Maison Pollack : un exemple de la «bureaucratie Labeaume», selon Québec 21

La saga de la maison Pollack est une illustration parfaite de la «bureaucratie Labeaume» qui met des bâtons dans les roues des entrepreneurs plutôt que de les accompagner, déplore le chef de Québec 21, Jean-François Gosselin.
Les récriminations d'un hôtelier de Grande Allée, Gaétan Drolet, contre la volonté de la Ville d'exproprier le propriétaire de la maison Pollack, corroborent le message renvoyé par «le terrain» à M. Gosselin. Les investisseurs peinent à réaliser leurs projets en raison de l'administration tatillonne des permis municipaux, condamne-t-il.
«Tous les jours, il y a des gens qui nous arrivent avec leurs exemples dans les secteurs résidentiel et commercial», indique M. Gosselin au Soleil. Il dit avoir lui-même vécu une expérience pénible lorsque son entreprise familiale a cherché à obtenir un permis. 
caractère patrimonial
Le respect du caractère patrimonial est important, convient le chef de Québec 21. Mais il croit que ceux qui injectent de bonnes sommes dans la rénovation de leur propriété comprennent et souhaitent préserver sa valeur historique. «C'est dans leur intérêt», avance Jean-François Gosselin.
Comme l'hôtelier de Grande Allée, M. Gosselin croit à un certain favoritisme dans l'octroi des permis à Québec. «C'est évident qu'il faut être bien connecté à l'hôtel de ville et connaître les bonnes personnes, soutient le chef de Québec 21. C'est évident.

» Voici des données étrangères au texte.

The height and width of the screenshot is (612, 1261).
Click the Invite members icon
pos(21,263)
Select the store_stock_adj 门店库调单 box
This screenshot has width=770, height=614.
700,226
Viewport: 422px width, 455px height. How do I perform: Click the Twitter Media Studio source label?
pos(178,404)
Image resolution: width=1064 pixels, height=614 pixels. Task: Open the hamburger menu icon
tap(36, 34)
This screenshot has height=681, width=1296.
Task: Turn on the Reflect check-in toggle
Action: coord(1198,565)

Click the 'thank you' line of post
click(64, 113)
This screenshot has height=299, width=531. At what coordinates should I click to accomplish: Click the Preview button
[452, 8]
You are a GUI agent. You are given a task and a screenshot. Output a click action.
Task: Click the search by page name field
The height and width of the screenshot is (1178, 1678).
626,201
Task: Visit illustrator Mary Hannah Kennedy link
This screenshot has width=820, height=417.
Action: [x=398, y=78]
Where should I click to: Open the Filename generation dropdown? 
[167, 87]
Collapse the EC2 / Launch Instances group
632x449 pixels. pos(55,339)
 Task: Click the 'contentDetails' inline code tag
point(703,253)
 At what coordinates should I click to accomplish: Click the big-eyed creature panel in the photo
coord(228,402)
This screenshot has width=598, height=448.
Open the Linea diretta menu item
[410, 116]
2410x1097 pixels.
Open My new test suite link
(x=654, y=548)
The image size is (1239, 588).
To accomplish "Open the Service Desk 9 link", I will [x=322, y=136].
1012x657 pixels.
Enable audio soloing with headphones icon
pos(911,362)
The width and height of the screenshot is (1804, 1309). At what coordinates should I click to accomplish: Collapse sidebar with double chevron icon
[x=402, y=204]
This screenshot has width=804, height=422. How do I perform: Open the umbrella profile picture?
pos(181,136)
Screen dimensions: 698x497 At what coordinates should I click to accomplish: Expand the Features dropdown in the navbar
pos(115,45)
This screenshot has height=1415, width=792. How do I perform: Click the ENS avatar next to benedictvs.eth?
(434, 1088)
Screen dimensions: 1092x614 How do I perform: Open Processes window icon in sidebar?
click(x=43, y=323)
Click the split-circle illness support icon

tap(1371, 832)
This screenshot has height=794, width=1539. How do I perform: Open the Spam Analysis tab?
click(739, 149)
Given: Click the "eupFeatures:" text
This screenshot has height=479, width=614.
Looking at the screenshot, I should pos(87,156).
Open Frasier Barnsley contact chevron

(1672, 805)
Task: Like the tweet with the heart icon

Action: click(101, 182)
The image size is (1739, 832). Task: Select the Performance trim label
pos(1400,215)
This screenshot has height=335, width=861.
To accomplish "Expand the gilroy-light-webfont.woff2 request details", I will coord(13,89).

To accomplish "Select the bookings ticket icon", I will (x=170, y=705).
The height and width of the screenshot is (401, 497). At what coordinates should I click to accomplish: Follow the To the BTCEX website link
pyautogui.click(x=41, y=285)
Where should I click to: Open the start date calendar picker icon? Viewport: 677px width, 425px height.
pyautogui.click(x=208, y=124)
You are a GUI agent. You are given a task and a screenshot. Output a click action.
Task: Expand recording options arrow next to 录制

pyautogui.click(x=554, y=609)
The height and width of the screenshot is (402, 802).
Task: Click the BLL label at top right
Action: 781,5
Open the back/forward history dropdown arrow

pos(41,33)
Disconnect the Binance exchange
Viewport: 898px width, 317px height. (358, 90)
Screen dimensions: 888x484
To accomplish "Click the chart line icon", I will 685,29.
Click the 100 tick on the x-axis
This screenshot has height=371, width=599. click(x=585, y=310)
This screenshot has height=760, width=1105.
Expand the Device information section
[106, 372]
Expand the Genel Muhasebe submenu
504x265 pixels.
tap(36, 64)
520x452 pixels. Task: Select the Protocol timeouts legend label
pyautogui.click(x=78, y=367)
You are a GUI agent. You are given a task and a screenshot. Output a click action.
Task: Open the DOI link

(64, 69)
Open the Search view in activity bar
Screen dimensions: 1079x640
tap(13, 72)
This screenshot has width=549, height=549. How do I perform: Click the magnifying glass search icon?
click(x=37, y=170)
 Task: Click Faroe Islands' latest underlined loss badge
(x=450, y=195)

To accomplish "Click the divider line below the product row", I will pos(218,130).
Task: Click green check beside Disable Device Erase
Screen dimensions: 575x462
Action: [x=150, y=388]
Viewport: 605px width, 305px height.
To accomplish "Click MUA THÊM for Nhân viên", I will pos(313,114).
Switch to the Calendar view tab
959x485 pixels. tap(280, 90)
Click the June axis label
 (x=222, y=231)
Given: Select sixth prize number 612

Quand ça fait 10 ans qu'une administration est en place, on voit des choses comme ça apparaître. Ça ne devrait pas être le cas. Tout le monde devrait être traité de façon égale.» Personne n'ose dénoncer la situation à visage découvert par crainte de représailles, dit-il.
Celui qui affrontera Régis Labeaume lors du scrutin de l'automne prochain croit pouvoir diviser par 10 le nombre de règlements à la Ville de Québec en quatre ans. 
À bout de patience, la Ville souhaite exproprier le propriétaire de la maison Pollack, qui a reçu pour plus de 15 000 $ en constats d'infraction en raison du piteux état de la résidence centenaire à valeur patrimoniale «supérieure». Ce dernier soutient avoir soumis un projet de réhabilitation à la Ville.